PASSAGE GIVEN.
----
06 Apr DON’T BE SILENT ABOUT THE ANTISEMITISM: THE HOLOCAUST BEGAN WITH PROPAGANDA
In Germany they came first for the Communists, and I didn’t speak up because I wasn’t a Communist. Then they came for the Jews, and I didn’t speak up because I wasn’t a Jew. Then they came for the trade unionists, and I didn’t speak up because I wasn’t a trade unionist. Then they came for the Catholics, and I didn’t speak up because I was a Protestant. Then they came for me, and by that time no one was left to speak up.
—Martin Niemoller
As the Jewish world commemorate this Thursday, Yom Hashoah, Holocaust Remembrance Day, to remember the 6,000,000 who perished in the Holocaust; as Jews in Israel continue to be threatened by nations determined to destroy it; as abuse and injustice often take root in our own communities due to the silence of good people—let us reflect on a stirring Midrash.
----
INFORMATION PROVIDED.
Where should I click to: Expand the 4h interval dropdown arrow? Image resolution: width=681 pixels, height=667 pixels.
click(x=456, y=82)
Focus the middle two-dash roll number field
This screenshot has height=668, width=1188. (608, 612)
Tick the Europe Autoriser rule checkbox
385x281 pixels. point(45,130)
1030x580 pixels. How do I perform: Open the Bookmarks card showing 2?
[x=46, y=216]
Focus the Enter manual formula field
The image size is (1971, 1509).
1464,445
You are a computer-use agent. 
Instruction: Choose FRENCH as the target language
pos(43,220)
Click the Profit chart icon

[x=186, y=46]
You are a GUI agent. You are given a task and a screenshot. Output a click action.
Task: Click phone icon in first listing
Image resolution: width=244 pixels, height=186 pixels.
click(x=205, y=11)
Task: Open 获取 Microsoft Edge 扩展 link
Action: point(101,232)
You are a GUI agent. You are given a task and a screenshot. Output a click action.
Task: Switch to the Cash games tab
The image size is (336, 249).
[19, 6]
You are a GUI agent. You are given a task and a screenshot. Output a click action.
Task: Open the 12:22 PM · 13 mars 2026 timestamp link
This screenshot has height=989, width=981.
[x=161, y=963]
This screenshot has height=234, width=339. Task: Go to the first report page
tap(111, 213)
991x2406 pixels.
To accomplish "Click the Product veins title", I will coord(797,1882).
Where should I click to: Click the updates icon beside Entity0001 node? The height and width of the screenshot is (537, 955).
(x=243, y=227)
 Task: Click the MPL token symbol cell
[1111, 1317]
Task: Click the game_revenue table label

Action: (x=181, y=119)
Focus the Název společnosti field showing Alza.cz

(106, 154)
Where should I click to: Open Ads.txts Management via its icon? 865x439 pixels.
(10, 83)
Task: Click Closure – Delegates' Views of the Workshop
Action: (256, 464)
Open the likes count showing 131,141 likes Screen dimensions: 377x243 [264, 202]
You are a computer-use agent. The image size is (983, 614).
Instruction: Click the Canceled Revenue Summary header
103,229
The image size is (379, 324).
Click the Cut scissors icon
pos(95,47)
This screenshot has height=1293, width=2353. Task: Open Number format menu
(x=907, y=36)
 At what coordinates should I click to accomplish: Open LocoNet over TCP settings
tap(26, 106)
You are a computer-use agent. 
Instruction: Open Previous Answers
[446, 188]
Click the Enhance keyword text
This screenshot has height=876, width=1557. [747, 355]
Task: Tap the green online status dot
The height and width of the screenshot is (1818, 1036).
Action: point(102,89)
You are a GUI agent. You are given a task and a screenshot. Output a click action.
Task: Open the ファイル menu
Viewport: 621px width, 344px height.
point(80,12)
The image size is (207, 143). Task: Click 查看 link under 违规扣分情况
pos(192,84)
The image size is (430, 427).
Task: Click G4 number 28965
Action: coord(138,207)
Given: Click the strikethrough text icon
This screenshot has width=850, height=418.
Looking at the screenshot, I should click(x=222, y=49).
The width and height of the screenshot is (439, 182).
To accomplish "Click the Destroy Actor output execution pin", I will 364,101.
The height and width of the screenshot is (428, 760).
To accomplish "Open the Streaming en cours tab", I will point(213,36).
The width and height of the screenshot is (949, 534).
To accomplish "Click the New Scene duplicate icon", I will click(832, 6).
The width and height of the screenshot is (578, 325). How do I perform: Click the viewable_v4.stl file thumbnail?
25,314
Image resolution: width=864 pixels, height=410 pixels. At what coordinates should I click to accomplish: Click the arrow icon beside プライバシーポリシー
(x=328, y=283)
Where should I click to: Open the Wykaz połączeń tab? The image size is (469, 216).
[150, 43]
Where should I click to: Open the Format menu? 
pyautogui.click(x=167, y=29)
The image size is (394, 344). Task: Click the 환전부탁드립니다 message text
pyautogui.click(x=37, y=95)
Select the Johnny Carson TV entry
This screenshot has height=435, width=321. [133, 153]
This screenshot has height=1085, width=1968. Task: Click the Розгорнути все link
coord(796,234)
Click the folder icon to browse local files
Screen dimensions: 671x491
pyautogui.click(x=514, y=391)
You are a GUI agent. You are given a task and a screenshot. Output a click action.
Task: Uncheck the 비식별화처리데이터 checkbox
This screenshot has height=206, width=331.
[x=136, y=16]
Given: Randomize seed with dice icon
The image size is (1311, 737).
----
GIVEN PROBLEM 1. In the Holocaust remembrance passage, list the groups that the quoted speaker says "they came for" before coming for the speaker.
GIVEN PROBLEM 2.
Using the Holocaust remembrance passage, state whether each statement agrees with it, and quote the words that decide each one.
(a) The quotation is attributed to Martin Niemoller.
(b) Yom Hashoah is commemorated on a Friday.
(c) The quoted speaker was a Catholic.
GIVEN PROBLEM 3.
Answer from the Holocaust remembrance passage:
(a) How many people does it say perished in the Holocaust?
(b) What other name does it give for Yom Hashoah?
(c) According to the headline, what did the Holocaust begin with?

SOLUTION 1. Communists, Jews, trade unionists, Catholics

SOLUTION 2.
(a) Yes: "—Martin Niemoller"
(b) No: "commemorate this Thursday, Yom Hashoah"
(c) No: "I was a Protestant"

SOLUTION 3.
(a) 6,000,000
(b) Holocaust Remembrance Day
(c) Propaganda